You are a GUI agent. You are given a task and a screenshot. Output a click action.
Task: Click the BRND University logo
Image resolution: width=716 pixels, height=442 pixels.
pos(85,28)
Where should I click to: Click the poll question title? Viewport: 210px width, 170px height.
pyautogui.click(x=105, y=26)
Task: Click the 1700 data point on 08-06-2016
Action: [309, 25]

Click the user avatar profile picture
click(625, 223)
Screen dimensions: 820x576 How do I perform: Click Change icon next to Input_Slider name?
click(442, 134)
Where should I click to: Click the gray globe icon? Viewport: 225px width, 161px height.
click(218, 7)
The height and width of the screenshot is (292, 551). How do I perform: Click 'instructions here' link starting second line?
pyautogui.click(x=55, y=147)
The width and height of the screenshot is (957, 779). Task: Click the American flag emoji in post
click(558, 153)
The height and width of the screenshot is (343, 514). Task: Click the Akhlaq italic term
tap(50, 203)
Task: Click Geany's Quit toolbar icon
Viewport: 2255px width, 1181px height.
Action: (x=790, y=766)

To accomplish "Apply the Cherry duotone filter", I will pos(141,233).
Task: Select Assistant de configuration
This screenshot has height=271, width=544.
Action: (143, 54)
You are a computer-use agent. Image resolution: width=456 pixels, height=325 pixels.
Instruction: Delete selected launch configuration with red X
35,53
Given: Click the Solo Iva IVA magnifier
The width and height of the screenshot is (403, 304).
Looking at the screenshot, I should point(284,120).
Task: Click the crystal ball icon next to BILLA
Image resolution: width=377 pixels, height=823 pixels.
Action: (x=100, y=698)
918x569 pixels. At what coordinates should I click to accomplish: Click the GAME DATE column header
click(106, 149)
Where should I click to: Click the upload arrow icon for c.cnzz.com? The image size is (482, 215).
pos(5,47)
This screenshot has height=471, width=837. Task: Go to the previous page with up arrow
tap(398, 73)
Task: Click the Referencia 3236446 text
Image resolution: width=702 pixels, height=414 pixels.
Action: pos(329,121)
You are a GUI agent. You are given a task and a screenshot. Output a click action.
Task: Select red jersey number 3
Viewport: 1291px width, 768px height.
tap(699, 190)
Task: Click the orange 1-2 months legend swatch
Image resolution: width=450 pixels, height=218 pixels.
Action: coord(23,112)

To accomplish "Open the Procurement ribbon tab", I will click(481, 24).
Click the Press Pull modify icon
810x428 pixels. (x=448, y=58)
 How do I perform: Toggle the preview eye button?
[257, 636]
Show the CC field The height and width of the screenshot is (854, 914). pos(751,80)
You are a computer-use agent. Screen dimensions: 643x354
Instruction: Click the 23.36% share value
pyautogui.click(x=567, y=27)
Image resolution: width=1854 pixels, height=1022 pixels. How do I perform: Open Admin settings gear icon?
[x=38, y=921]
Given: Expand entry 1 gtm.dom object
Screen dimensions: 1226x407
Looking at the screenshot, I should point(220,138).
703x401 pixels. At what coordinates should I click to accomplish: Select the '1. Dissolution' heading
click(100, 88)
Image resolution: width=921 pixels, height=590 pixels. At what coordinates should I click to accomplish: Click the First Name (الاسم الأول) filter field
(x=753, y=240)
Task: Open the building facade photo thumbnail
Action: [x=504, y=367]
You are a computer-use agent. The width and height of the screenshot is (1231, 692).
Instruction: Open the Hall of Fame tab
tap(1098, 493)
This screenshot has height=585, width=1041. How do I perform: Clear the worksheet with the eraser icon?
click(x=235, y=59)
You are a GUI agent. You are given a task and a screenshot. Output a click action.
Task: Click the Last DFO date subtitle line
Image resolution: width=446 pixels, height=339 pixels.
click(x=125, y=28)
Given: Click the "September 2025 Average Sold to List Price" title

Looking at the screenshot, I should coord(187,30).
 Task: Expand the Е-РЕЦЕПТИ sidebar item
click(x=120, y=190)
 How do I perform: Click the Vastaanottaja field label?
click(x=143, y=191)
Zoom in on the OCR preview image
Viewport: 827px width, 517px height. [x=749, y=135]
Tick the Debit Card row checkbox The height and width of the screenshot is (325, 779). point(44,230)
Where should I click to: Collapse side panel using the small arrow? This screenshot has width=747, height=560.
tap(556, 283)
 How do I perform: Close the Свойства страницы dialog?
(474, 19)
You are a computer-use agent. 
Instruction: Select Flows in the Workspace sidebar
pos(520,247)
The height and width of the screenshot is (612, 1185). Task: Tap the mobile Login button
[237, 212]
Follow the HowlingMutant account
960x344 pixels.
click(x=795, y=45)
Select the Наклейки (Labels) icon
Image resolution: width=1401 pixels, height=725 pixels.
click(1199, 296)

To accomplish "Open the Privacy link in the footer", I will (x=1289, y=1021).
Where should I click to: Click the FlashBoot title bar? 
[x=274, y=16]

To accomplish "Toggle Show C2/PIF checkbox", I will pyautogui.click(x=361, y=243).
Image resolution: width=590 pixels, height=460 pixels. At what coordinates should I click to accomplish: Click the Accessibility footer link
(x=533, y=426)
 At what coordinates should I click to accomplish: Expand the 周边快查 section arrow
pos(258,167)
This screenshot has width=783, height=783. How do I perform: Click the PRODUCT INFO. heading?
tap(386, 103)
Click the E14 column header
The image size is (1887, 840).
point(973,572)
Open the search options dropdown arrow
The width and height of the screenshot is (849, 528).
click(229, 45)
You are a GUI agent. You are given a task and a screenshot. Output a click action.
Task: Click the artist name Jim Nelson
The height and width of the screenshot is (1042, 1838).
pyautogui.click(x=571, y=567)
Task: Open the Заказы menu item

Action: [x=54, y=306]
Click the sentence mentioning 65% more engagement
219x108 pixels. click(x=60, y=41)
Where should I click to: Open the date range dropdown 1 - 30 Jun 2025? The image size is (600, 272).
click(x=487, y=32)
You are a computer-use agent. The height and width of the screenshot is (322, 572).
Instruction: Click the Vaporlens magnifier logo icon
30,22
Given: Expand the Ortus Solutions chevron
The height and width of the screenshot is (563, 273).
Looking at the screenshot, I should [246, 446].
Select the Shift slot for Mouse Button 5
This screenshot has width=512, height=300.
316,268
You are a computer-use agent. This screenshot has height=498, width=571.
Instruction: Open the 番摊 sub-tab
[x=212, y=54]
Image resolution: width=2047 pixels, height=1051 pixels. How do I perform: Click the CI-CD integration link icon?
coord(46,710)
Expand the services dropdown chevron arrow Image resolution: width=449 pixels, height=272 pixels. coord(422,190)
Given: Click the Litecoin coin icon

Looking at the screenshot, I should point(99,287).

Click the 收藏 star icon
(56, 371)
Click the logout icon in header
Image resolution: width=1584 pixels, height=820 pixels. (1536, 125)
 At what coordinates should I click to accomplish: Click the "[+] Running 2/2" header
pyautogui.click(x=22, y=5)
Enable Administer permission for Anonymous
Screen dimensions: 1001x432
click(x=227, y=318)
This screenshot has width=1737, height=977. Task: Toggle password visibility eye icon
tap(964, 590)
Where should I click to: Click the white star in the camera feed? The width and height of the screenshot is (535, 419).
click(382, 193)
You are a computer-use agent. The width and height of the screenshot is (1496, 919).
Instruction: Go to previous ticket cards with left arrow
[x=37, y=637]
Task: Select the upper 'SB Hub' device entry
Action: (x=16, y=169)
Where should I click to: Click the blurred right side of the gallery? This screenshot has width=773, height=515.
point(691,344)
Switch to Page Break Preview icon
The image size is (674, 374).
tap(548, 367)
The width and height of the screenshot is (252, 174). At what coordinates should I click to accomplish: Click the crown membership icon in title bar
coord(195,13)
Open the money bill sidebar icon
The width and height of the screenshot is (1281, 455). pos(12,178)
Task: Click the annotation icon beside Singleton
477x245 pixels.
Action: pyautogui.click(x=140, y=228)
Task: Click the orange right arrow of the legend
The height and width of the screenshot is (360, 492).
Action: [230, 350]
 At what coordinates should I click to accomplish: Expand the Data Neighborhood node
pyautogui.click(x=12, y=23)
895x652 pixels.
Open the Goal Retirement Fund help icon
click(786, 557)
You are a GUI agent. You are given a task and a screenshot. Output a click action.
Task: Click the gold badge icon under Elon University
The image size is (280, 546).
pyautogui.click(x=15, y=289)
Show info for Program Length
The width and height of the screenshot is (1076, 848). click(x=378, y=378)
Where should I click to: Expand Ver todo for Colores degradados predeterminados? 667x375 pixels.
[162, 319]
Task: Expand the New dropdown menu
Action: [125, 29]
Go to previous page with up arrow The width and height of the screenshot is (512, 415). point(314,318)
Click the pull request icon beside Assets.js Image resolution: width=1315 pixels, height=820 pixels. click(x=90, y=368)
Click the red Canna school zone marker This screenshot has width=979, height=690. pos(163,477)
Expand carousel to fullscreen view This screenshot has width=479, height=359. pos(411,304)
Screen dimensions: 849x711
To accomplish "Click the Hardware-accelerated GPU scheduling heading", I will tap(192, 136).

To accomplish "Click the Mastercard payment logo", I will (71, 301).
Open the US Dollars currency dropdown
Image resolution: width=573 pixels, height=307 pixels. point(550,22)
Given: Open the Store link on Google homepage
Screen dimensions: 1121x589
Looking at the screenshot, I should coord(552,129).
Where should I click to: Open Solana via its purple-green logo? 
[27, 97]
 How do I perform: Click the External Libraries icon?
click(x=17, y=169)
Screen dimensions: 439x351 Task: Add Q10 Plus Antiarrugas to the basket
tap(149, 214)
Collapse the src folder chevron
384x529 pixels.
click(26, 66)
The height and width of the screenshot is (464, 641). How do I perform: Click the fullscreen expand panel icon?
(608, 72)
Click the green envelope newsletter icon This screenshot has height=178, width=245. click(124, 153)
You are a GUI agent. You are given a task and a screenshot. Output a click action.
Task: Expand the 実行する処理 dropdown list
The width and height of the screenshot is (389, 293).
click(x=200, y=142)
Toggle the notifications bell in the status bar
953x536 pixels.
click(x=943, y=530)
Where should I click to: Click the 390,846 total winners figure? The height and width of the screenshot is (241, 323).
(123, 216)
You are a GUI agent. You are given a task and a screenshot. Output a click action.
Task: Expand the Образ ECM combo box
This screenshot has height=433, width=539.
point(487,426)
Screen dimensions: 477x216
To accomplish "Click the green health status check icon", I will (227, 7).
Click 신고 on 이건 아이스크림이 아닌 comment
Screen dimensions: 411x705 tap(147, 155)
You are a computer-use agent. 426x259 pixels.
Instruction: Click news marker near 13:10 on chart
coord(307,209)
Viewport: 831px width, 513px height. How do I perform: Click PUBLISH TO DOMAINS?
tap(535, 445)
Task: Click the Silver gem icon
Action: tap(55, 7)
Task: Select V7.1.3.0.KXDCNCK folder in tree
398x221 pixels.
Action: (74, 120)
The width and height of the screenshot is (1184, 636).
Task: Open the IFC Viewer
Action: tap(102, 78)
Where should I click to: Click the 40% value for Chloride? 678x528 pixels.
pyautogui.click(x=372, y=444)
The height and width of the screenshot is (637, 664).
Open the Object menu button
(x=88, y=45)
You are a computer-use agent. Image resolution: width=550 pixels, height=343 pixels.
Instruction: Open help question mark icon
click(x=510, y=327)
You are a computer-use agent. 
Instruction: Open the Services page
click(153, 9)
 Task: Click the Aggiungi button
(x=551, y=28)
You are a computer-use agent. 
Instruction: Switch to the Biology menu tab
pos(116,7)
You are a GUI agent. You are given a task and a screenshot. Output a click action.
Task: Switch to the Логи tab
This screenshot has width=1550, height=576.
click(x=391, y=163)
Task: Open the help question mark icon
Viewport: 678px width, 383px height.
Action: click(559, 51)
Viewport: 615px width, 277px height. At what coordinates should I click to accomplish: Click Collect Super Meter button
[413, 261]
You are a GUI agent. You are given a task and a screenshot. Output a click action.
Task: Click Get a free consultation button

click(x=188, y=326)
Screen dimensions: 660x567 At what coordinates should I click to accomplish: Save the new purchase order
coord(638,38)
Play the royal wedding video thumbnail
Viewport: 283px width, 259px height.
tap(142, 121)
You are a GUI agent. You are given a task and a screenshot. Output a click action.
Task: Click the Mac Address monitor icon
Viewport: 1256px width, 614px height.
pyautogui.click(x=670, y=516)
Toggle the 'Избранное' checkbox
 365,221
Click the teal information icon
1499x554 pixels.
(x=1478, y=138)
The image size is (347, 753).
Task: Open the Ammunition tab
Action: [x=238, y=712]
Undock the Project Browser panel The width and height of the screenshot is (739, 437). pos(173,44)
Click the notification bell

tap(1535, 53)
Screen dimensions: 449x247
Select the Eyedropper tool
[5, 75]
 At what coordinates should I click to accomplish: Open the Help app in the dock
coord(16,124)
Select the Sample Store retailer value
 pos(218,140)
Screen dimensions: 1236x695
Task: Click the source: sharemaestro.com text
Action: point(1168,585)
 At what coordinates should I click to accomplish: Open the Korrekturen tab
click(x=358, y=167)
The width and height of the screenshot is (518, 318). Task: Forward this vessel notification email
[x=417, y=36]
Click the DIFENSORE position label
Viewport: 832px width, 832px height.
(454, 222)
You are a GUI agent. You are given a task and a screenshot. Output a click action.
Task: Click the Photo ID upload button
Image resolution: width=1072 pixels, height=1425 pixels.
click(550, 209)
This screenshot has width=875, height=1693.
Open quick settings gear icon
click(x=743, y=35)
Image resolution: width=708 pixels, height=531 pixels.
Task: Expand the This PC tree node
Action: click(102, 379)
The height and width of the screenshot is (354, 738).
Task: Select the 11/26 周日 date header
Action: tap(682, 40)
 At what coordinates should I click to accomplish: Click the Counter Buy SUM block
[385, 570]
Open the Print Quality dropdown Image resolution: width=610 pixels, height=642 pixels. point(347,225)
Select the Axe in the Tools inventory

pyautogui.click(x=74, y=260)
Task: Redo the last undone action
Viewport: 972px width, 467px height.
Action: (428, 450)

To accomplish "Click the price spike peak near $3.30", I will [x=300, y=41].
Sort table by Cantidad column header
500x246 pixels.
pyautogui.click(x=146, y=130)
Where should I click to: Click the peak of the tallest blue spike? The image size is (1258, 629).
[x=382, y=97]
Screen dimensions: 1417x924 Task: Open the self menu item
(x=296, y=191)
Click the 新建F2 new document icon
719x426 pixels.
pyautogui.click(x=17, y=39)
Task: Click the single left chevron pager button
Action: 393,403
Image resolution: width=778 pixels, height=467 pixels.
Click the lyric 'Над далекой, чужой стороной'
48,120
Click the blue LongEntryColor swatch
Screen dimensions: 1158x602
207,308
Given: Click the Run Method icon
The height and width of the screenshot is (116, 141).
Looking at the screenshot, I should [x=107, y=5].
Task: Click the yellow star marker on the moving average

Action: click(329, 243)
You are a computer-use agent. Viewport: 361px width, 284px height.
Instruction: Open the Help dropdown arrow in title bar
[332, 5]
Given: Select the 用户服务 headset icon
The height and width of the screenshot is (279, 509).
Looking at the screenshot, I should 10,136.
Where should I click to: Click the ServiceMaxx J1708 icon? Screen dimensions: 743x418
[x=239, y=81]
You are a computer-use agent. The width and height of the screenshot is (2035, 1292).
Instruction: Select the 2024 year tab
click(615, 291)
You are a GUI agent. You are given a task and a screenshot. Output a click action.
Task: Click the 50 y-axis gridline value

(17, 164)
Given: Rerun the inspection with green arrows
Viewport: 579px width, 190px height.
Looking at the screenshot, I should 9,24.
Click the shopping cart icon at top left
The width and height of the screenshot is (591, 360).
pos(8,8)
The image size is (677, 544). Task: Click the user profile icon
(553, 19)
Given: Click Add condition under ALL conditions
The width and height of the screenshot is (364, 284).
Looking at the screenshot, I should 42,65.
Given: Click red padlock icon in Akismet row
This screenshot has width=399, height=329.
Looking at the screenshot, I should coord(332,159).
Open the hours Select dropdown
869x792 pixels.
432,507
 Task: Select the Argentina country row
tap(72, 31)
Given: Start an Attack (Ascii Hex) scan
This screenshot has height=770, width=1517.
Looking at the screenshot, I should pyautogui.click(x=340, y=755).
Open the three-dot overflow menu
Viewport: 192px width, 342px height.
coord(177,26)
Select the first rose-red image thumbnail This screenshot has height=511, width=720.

▸ **INSTRUCCIÓN ESCRITA**
Reproduce sin cambios las líneas de los registros que empiezan en la que contiene "Task: Select Assistant de configuration" y siguen hasta la que contiene "Action: (x=100, y=698)", ambas incluidas.

▸ **SOLUCIÓN PROPUESTA**
Task: Select Assistant de configuration
This screenshot has height=271, width=544.
Action: (143, 54)
You are a computer-use agent. Image resolution: width=456 pixels, height=325 pixels.
Instruction: Delete selected launch configuration with red X
35,53
Given: Click the Solo Iva IVA magnifier
The width and height of the screenshot is (403, 304).
Looking at the screenshot, I should point(284,120).
Task: Click the crystal ball icon next to BILLA
Image resolution: width=377 pixels, height=823 pixels.
Action: (x=100, y=698)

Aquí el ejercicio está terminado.